Llamaron a la puerta y el monarca dio el adelante. Enseguida entró Isabel, ataviada en terciopelo negro, con una capa gris perla con capucha. La joven de diecisiete años hacía gala de una figura perfecta y sus ojos color celeste brillaban como zafiros. Su expresión había ganado en determinación y aplomo, aunque no había perdido del todo el aire de inocencia que la caracterizaba. Nada más entrar se retiró la capucha y le dedicó una reverencia al rey, mientras Alfonso se levantaba y se inclinaba. Pedro le sonrió, pero no disimuló un gesto de sorpresa.

—Hola. Creía que no volverías hasta dentro de un par de días. No han anunciado tu llegada.

—Ya no tenía nada que hacer en Fuentes.

Desde hacía tiempo, el almirante Bocanegra había estado evitando a los mensajeros que el rey enviaba para negociar la cesión de unas mil cabezas de ganado. Al final su propia hermana, la infanta real, acudió como embajadora al feudo del almirante. No era la primera vez que acataba una misión de aquellas características: durante los últimos meses la princesa se había convertido en la flamante representante de la autoridad real en gran parte de Castilla y a menudo realizaba viajes diplomáticos en los que se veía obligada a entablar complejas negociaciones.

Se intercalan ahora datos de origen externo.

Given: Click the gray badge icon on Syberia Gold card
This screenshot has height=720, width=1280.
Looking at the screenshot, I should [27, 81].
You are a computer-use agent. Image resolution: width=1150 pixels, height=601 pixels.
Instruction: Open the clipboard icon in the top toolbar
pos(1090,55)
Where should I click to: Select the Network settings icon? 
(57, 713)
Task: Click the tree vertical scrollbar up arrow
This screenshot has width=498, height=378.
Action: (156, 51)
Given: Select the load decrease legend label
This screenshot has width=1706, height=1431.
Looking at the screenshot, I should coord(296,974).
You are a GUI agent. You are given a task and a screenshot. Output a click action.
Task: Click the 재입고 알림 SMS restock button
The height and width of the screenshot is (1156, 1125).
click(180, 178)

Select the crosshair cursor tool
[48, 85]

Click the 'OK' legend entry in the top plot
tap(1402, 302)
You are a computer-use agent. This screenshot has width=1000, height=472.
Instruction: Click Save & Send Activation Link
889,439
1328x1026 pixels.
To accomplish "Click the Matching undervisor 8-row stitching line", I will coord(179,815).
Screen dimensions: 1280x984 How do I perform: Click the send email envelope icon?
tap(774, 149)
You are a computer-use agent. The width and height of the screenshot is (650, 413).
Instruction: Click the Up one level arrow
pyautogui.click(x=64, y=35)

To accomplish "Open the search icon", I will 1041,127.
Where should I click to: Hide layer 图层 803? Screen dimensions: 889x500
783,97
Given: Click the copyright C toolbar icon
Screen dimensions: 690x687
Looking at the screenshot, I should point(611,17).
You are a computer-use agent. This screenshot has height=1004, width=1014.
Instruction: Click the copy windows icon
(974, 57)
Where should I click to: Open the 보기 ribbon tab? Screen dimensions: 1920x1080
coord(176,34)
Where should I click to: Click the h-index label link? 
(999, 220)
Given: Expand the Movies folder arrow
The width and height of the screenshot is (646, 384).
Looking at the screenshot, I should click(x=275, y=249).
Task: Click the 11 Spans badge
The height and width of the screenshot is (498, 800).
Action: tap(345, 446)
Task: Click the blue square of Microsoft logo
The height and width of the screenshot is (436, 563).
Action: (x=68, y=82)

Isabel se acercó a su hermano y le alargó una carta.

—El almirante te envía sus saludos.

—No quiero sus saludos.

Pedro rompió el sello lacrado con el escudo de armas rojiblanco de los Bocanegra y comenzó a leer la misiva, mientras Isabel curioseaba un mapa que había desplegado sobre la mesa. Hubo un momento en que tuvo la impresión de que Alfonso la miraba, pero cuando levantó la vista el valido estaba enfrascado en su trabajo.

—¿Cómo lo has hecho? —saltó el rey con una carcajada— ¿Qué le dijiste?

La joven insinuó una mueca triunfante para mortificar al monarca, aunque en el fondo se sentía halagada.

—Estuvimos reunidos seis horas —suspiró—. Si no lo hubiera convencido habría acabado con él, ¡te lo aseguro! Ya no sabía qué decirle. Tuve que pactar el desvío de la vereda de Carmona hacia el este, para que pasara por sus tierras y el derecho de paso compensara la pérdida de los rebaños.

—Eso ya estaba previsto, la vereda de Carmona está muy poco transitable.

—Por eso se lo prometí —concluyó, aún frente al mapa.

Pedro estuvo a punto de echarse a reír.

—Ordena a los entregadores que se den prisa con el proyecto de Carmona —le dijo a Alfonso.

—Sí, Majestad.

El valido se marchó con algunos despachos bajo el brazo. Pedro se volvió hacia Isabel y le acarició el hombro.

—Estarás cansada.

—No demasiado.

—Has hecho un gran trabajo, preciosa. No sé qué haría sin ti.

La princesa se rió.

—A veces yo también me lo pregunto, mi señor.